The longest-running show in Las Vegas history may or may not find a new home along the Strip. Rumors among the cast and crew are that another hotel-casino, perhaps Caesars Palace, just down the Strip from the Stardust, may be interested.

In the meantime, the Las Vegas “Lido” is history.

And what a history: Three decades on the Strip that have seen Vegas itself transformed from a sleazy, Mob-corrupted playground for the few high rollers into a corporate-run Disneyland of bourgeois naughtiness for millions of visitors each year. When the “Lido” opened, it elevated the trashy strip shows to new heights of gaudy, but essentially middle-class, respectability.

The breasts were just as bare, of course, but the “Lido” was the Las Vegas Strip, and, inside the Stardust, it was Paris .

Those who want to watch precisely one hour and 37 minutes of French fluff, flounce and flutter will have to go to the original (and considerably less spectacular) show in Paris.

“The show never started or ended any more than 30 seconds late,” recalled Walter White, a 20-year veteran of the “Lido” stage crew. “You could call your wife and tell her exactly when you’d be home for dinner.”

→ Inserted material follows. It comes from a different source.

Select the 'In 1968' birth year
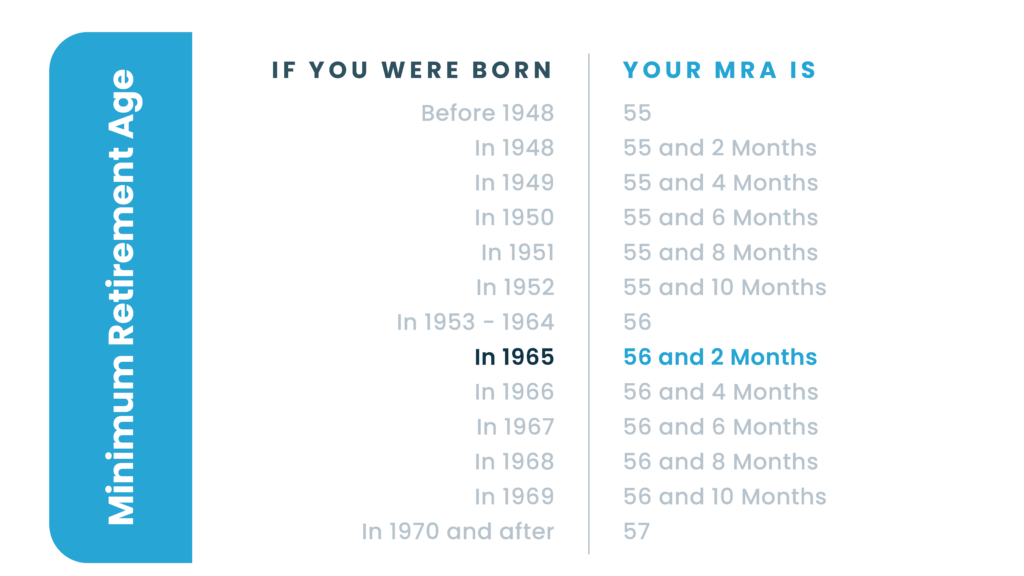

For the most part, the men and women of the “Lido” were, and are, working-class family people who happen to dance, aim spotlights, sew costumes or bare bosoms for a living. There is even a grandmother at work among the girls in the current chorus line. Despite the lurid lure of tall, leggy women whose mammary glands hang out for public view twice each night, the original French revue has never catered to anything but the most conservative values offstage, according to former cast members.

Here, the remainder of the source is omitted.